Would really appreciate if anyone could shed some light on a BGP case that I have observed. We have a client that is multihomed to two upstreams via BGP: through us and through another one. From a certain looking-glass site, 'show ip bgp x.x.x.x' shows us to be the BEST path, but an actual 'traceroute' traverses through their other upstream's network.
Is this normal with BGP? If so, when and/or why does this happen? If not, can anyone suggest a way to correct this? We are only providing transit services to our client, and the only way that they can force traffic to pass through us is by shutting down their bgp session with their other upstream.
Need your help badly :-(
Which end was the trace done from? Routing is a two way process. Just because a site on the outside sees a best path to the client through you doesnt mean the client sees you as the best path to that site.
If the trace was from the LG site what are they doing to see that you are the best path? Where does the trace turn the wrong way?
Tnx to your reply. If there'd be any issue about the IGP cost, then how come the looking-glass sees us as the best path? The looking-glass that I used was the oregon-ix route server, which you can telnet into and allows you to enter cisco commands. The 'show ip bgp x.x.x.x' result says that we are indeed the best path (Origin IGP, metric 6, localpref 100, valid, external, best).

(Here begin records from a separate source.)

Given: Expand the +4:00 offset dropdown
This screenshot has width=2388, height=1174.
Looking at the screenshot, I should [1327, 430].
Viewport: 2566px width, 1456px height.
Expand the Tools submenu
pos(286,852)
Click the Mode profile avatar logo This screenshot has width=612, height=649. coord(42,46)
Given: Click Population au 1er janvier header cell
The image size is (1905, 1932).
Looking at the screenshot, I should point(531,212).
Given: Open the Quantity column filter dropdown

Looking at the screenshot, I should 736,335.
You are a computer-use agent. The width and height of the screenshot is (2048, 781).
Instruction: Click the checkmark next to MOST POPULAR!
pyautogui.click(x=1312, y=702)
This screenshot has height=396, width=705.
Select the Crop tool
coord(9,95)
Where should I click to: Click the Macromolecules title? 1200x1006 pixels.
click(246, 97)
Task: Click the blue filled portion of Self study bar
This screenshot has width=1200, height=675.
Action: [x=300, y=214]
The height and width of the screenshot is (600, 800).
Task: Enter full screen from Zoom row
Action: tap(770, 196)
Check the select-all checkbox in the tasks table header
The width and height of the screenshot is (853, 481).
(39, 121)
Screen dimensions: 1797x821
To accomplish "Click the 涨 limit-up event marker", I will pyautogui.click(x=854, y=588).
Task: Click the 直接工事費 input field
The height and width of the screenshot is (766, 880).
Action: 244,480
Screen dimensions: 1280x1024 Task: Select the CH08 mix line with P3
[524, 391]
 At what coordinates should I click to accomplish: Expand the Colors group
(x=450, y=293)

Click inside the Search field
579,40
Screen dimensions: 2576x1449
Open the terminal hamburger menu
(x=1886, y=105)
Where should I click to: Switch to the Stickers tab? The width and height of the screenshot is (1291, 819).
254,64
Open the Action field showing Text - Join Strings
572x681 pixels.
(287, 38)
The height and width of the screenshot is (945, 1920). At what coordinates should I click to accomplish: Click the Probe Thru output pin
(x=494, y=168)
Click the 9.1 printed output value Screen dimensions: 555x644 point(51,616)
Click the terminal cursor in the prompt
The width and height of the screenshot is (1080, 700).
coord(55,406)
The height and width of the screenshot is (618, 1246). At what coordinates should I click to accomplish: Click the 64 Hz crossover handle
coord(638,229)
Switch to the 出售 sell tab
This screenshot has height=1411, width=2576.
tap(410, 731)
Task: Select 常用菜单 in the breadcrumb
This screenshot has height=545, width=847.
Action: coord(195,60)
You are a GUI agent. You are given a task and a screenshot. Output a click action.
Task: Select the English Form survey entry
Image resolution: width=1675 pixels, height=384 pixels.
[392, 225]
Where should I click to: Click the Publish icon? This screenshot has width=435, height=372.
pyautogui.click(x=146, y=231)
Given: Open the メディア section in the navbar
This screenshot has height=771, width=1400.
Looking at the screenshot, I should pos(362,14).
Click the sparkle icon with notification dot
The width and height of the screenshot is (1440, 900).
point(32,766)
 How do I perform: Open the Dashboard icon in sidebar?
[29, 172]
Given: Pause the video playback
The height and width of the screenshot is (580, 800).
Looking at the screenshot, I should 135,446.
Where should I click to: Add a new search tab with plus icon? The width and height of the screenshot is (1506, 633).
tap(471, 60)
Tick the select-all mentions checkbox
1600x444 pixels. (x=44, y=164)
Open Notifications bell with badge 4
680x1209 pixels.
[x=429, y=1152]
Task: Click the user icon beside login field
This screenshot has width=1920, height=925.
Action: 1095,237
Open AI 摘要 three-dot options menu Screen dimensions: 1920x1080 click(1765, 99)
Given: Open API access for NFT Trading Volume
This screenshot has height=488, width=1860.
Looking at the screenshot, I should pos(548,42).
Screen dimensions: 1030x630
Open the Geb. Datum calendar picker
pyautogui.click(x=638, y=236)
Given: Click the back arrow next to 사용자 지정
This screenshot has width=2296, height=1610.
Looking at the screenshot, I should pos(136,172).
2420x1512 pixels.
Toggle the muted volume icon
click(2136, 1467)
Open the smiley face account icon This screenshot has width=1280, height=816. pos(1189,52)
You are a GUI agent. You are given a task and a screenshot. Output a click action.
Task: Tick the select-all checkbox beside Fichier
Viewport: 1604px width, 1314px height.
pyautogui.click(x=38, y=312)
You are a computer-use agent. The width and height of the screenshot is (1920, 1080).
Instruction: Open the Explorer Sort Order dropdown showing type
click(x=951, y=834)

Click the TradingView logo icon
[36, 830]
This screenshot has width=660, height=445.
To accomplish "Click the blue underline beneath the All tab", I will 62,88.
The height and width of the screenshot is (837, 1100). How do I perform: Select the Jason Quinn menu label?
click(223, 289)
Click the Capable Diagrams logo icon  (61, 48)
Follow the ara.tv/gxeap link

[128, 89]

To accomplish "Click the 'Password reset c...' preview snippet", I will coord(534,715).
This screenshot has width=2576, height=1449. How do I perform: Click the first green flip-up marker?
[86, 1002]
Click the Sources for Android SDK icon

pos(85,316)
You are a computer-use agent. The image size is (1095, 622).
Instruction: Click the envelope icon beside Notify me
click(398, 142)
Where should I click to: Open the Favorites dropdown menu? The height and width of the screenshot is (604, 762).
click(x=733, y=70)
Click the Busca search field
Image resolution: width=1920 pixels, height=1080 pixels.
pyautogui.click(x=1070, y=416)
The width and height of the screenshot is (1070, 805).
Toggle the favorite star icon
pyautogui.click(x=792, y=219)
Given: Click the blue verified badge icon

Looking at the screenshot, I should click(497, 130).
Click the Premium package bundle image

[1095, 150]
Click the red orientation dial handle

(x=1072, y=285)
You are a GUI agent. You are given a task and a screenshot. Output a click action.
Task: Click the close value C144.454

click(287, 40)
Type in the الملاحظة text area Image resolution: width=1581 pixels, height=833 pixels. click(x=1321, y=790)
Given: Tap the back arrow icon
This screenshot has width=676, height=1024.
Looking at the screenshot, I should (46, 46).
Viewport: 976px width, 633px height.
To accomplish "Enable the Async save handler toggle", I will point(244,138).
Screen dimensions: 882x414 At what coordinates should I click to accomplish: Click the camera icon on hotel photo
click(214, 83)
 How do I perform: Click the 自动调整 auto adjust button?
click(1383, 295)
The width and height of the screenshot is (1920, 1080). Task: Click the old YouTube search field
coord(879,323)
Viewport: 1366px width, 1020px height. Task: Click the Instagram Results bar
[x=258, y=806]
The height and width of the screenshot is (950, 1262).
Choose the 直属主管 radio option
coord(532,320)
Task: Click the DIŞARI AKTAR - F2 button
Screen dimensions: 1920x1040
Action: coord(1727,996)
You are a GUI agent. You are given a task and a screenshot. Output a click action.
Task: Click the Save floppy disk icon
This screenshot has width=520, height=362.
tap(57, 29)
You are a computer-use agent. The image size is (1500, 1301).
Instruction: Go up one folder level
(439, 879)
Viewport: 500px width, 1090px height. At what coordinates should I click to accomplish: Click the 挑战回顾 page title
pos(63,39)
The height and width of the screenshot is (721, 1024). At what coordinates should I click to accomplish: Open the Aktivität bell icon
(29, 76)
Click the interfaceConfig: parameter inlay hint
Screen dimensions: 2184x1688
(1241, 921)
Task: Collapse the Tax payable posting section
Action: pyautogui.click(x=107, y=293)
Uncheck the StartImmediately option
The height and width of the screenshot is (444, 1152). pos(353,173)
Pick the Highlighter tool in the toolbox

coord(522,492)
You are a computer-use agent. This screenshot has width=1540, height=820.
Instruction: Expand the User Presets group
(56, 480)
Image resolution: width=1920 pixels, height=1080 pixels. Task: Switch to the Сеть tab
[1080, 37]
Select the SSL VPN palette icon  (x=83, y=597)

sh ip bgp does not show the route table that is being used, only the bgp info. Look at the route table.
Tnx to your reply. I think I got your point. I thought that the bgp info absolutely tells us that the best path that bgp sees is indeed the 'best route' , as if the actual route itself was considered to determine the best path. I should later be making several tests to prove this.
On the other hand, what would then be the significance of the bgp info stating the best path? Should it be considered a suggestion for us to make sure that the actual routes adhere to it, and make routing modifications as necessary?
The best bgp path may also be the path in the route table. I just wanted to point out the difference between looking at the data that "can" become routes and looking at the routes themselves. If there are multiple routing processes they all build databases and select best paths but where they overlap the routing process with the best AD gets its route put in the route table.
In you case I'm a little confused about how far (hops) this site is and why you would say they are pointing to one of your ingress points. Seems like they would point to a next hop to reach year address space.
If the path directly to the customer from your network is straight to the customer, and not out your upstream, and if the bestpath in the looking glass shows your path as the best path, there's not much more you can control. The one critical question you've not answered is where the traceroute was done from? The customer site? The looking glass site?
If it's from the looking glass site, there are any number of possible explainations. For instance, are you seeing more than one route in the looking glass results? Have you tried other looking glasses? Look at the entire as path the looking glass shows; any of these AS' could be redirecting the traffic from the path towards you to the path towards the other isp.
By the way, is it possible that the other ISP is advertising a longer prefix than the one you're advertising? Are you aggregating this address space? Are you looking at the actual customer prefix at the looking glass, or at some aggregate?
It might be better if you just gave us the output of the local show ip route and show ip bgp for this customer's prefix (?). :-)
Thanks for the added info.
The traceroute was originated from the looking-glass site and we see only a single route at a time, and that what really confuses us, because the route is know via a bgp advertisement which should mean to be derived from the designated best path.
We've tried other looking-glasses and the results were ok as expected. Our client reported that they have observed the issue from a few sites in the West Coast and Canada but have provided only the oregon-ix route server as a reference.
I understand that ingress traffic is not only dependent on BGP-selected best-paths, but is in fact much dependent on the actual routes in effect. This may take place anywhere among the paths/ASes traversed, not necessarily in the AS from which the trace is sourced. However, I still hope to hear suggestions about how we can somehow avoid these 'inconsistencies', if it's the right term to use.
I'm yet to verify from our client if the other ISP advertises a longer prefix than what we advertise (we advertise at /24). Will there be any effect of this difference in prefix-length in the routing table aside from being one of the BGP best-path selection criteria? Need your advise. Btw, we're looking at the actual customer prefix at the LG, not at the aggregate level.
I would want to provide the actual output of the bgp and routing info for this customer's prefix, but maybe not in a public forum. :-)
Okay, so it's only from this one route view server that you are seeing the other ISP as the best path, which narrows the problem down somewaht, and some west coast sites. If you're looking at the actual prefix, and not seeing an aggregate in that route view's table, it's not an issue with aggregation. Otherwise, you'd see an aggregate instead of the actual customer route.
If you want email me the information you have, and I'll poke around to see what I can figure out.